▶ **HOW TO COMPLETE THIS TASK**
Set down the passage of the post below on Kimi K2's writing ability that lies between "葬AI葬AI·July 15, 2025" and "strengths and weaknesses.", inclusive, copying it word for word.

▶ **DOCUMENT SEGMENT**
Moonshot AI K2's Writing Ability Nears Qwen 3

葬AI葬AI·July 15, 2025

Moonshot AI still has dreams (not a paid post 😭)

"Didn't get paid by Moonshot AI 😭"

Over the past couple of days, I tested the writing capabilities of Moonshot AI's new model, Kimi K2.

My partner and I are building a writing product, so we'd already run all the major models on the market through their paces.

My ranking for writing ability: Gemini 2.5 Pro > Claude Sonnet 4 ≥ various stitched-together models > Qwen 3 > Kimi K2 > DeepSeek R1

The vast majority of posts on this newsletter use AI-generated first drafts. I had all these models rewrite StepFun Has No News twice, then evaluated the results for strengths and weaknesses.

The full test document is in this Lark link, with the testing process and complete outputs from each model:

https://likczh6fsao.feishu.cn/docx/IPNxd1SZhoXjWkx6vW1c6vuTnYd?from=from_copylink

Space constraints mean this post will stick to conclusions.

Kimi K2's writing ability is slightly below Qwen 3. Its logical reasoning is solid — on par with Qwen 3, capable of explaining complex topics clearly. But its prose style skews toward DeepSeek: a bit floaty, with flashes of inspiration that prove uncontrollable.

K2's biggest writing problem is hallucination. It generates numerous specific claims and data points absent from the context, and does so fluently enough that you won't catch them without close reading. This makes it nearly unusable for serious writing.

For example, I had K2 write the full text of StepFun Has No News based on my verbal transcription and outline.

K2 fabricated large amounts of dialogue I never said.

My original point was something like: I asked a few friends, none knew any StepFun news. K2 rendered this as: "I asked ten AI founders; nine shook their heads, and the tenth shot back: 'Isn't ModelBest more qualified than them?'"

Did it study journalism? 😌

Most egregiously, it invents data with false precision. It completely made up: "01.AI once built an AI coding assistant that just cleared 50,000 DAU before the team disbanded," and "Zhipu AI once had a meeting-notes tool with 30,000 DAU; the lead has since left to start his own company."

Had I not known these companies well enough to be certain I never said such things in the transcription, and had I published this verbatim, I'd likely be getting sued right now.

K2's prose is also floaty, much like DeepSeek's — those same unpredictable flashes of inspiration. It spontaneously coined the line: "In the first half of 2024, VCs were throwing money around like grenades."

Vivid, sure. But overall, this unstable creativity combined with severe hallucination makes K2 unsuitable for serious writing.

The best writing model I've experienced so far is Gemini 2.5 Pro.

Gemini 2.5 Pro's logical reasoning is exceptionally strong. Ask it for a 2,000-word piece, and the draft it produces in one go has genuine logical coherence from sentence to sentence. Combined with its 1-million-token context window, it can handle all my writing needs.

Of course, Gemini occasionally still produces telltale AI-isms — flashes of inspiration that don't quite land.

▶ **DATA RECORDS**
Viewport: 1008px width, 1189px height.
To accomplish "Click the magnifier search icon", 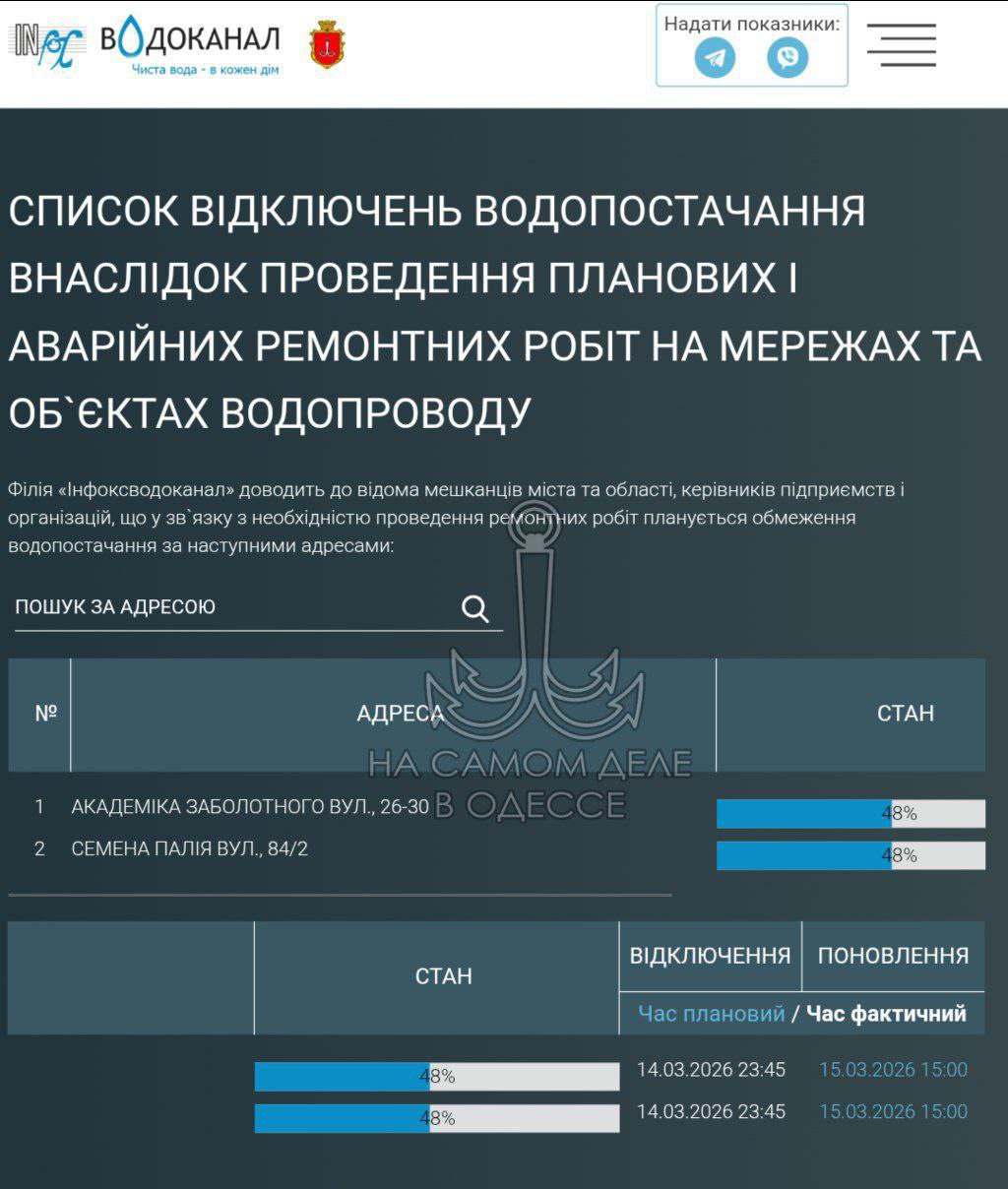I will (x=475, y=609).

---

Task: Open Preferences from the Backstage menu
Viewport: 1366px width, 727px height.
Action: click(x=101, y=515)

▶ **TASK SOLUTION**
葬AI葬AI·July 15, 2025

Moonshot AI still has dreams (not a paid post 😭)

"Didn't get paid by Moonshot AI 😭"

Over the past couple of days, I tested the writing capabilities of Moonshot AI's new model, Kimi K2.

My partner and I are building a writing product, so we'd already run all the major models on the market through their paces.

My ranking for writing ability: Gemini 2.5 Pro > Claude Sonnet 4 ≥ various stitched-together models > Qwen 3 > Kimi K2 > DeepSeek R1

The vast majority of posts on this newsletter use AI-generated first drafts. I had all these models rewrite StepFun Has No News twice, then evaluated the results for strengths and weaknesses.